Discover more from Infinite Curiosity
14 Types Of Products You Can Build For Machine Learning Practitioners
List of tasks that appear in an ML practitioner's day-to-day. Insights on how to build products that perform those tasks.
Hey reader, welcome to the 💥 free edition 💥 of my weekly newsletter. I write about ML concepts, how to build ML products, and how to thrive at work. You can learn more about me here. Feel free to send me your questions and I’m happy to offer my thoughts. Subscribe to this newsletter to receive it in your inbox every week.
The machine learning economy is rapidly expanding. Many practitioners are entering this field, which means there are opportunities to build products for this ever growing community. This post is for people who want to build a product for ML practitioners. It has a list of tasks you can take off their hands. As a long time ML practitioner, I've had experience doing these tasks manually as well as doing these tasks using a product.

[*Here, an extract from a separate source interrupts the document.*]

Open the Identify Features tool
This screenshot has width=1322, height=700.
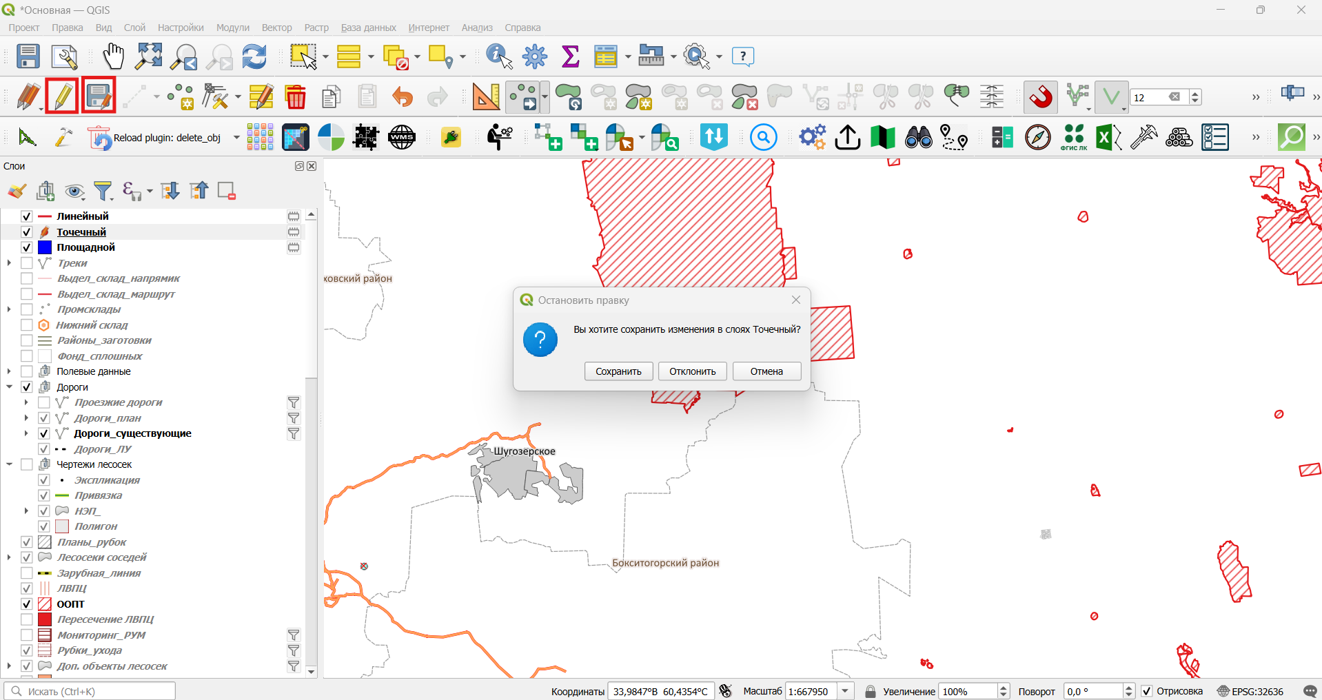499,56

This post is not about applications of ML. You can use the below mentioned list to build many types of applications. For example, let's say you have a product that labels raw data. You can use this product to build a finance app, healthcare app, or an ecommerce app. The goal here is to specifically discuss the tasks that appear in an ML practitioner's day-to-day life. And how to build products that can perform those tasks.
Task #1: Exploring data collaboratively with your team
This is usually the first step in the process of building a data product. Data comes in and you need to explore it to find out what's happening. This task includes writing code in a notebook and sharing it with your teammates. It's meant for people whose work lives in notebooks. Hosted notebooks enable you to just open up the web based platform and start writing code. You don't have to worry about installation, dependencies, or whether it will run on your teammate's laptop.

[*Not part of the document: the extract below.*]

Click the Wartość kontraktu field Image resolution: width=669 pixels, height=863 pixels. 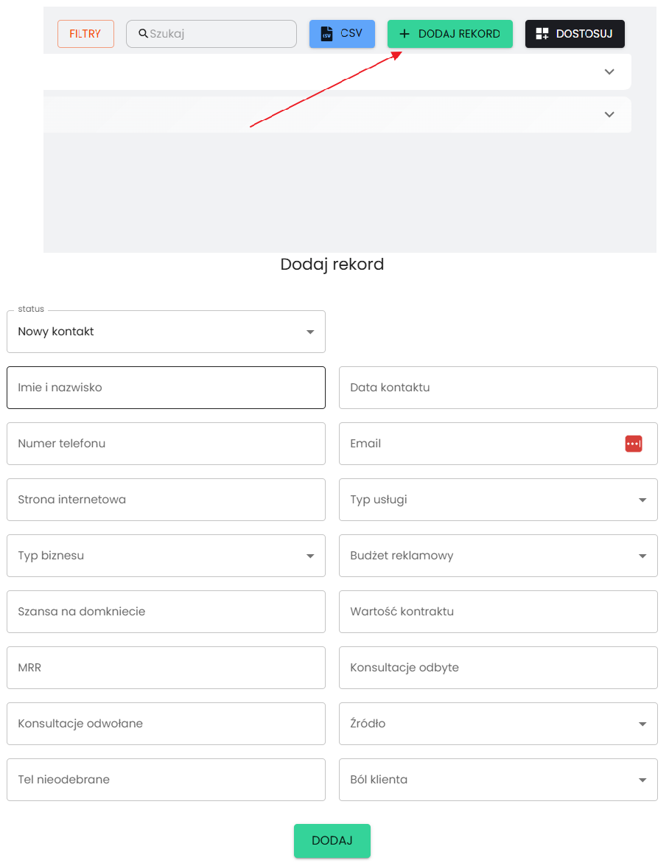[x=498, y=612]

Examples: Jupyter, Google Colab, Hex, Deepnote
Task #2: Labeling the data
If you're an ML practitioner, you need labeled data to build your models. If the dataset has millions of data points, labeling it is a huge undertaking. Converting raw data to labeled data is a critical step in all machine learning work. ML algorithms need ground truth to parse the data and build the models. Data labeling products take data from the users as the input and return labeled data as the output.
Examples: Scale AI, Labelbox, Appen
Task #3: Building shareable data apps
Let's say you're experimenting with ecommerce transaction data and want the marketing team to have access to the live results. You've written the code, but they can't run your Python code. They just want to click a link and access the output graph via their browser. But you don't want to embark on a new project to build a separate app for them. How do you handle it? You need a product that can convert your code into a shareable data app. You can collaborate with your ML team to write the code and then use this product to convert that code into a live web app. The marketing team can just click on a link and see the output. This product helps with building shareable web apps directly from your ML scripts.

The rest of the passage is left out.